Pictures must be left out. Retype exactly the lines from the one containing "Screen dimensions: 1126x785" through the last line of the records below.

- _DATA EXTRACTS_
————

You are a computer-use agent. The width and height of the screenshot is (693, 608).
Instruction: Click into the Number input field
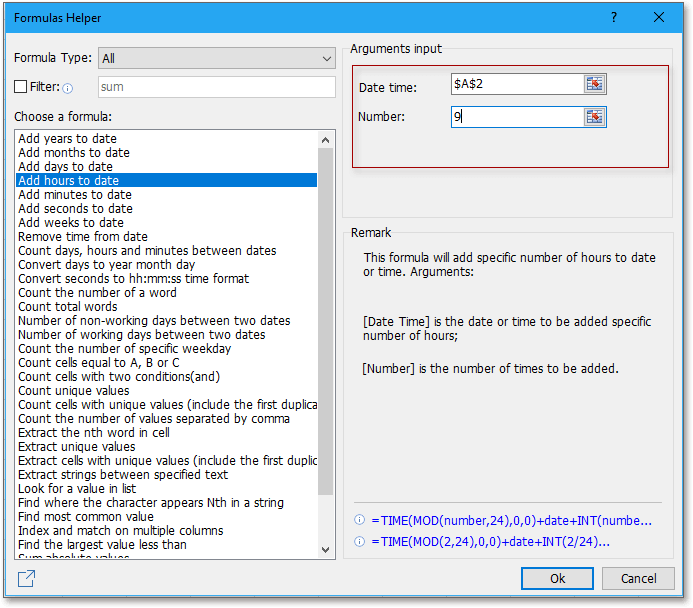(516, 117)
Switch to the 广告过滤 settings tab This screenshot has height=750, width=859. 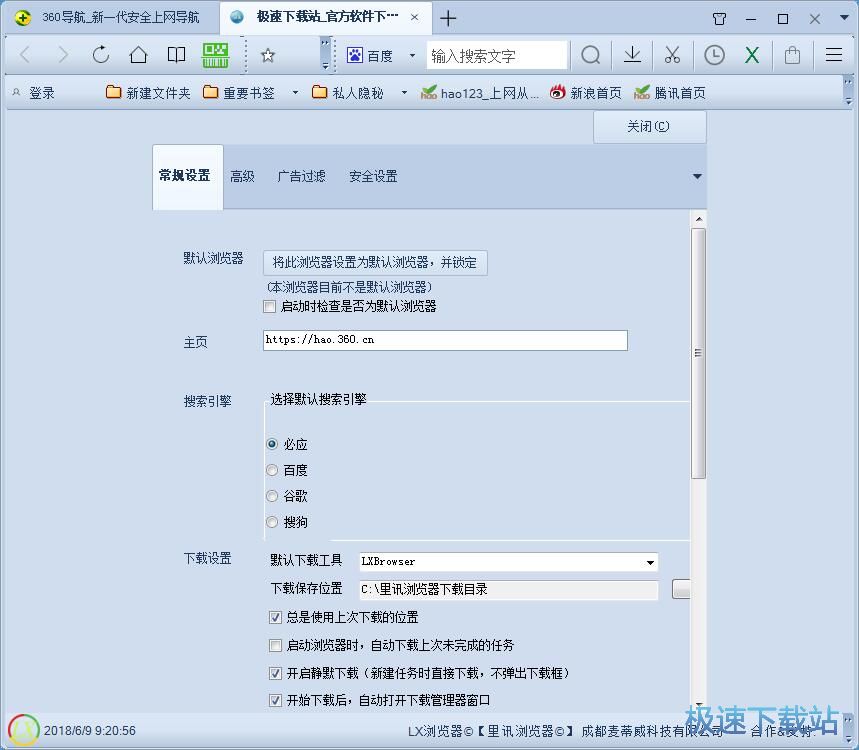pyautogui.click(x=301, y=176)
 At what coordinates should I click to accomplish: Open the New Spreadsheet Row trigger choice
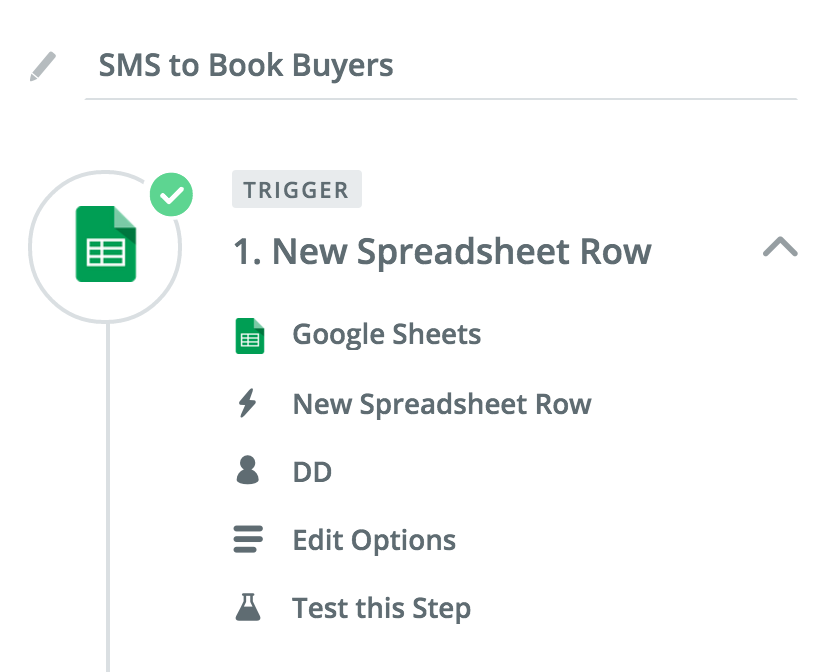click(x=441, y=404)
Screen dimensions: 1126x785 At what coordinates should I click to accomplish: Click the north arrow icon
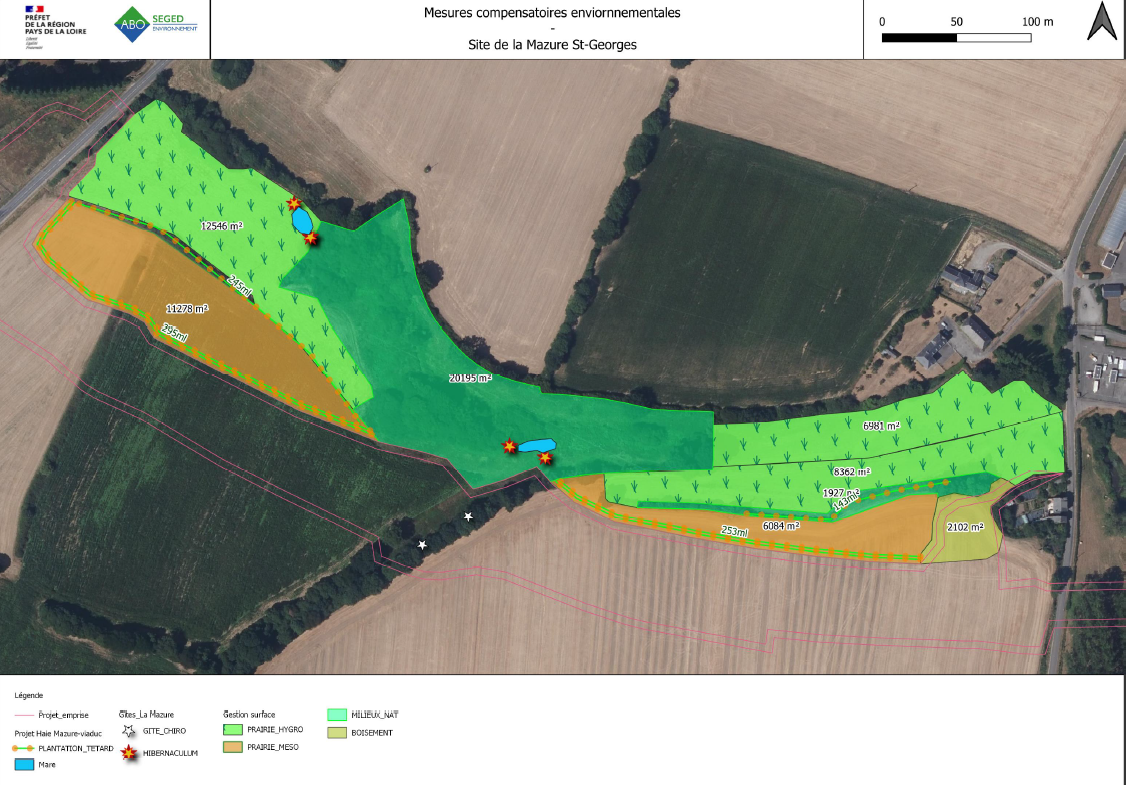1102,22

————

- _THE COMPLETED TASK_
Screen dimensions: 1126x785 At what coordinates should I click to accomplish: Click the north arrow icon
1102,22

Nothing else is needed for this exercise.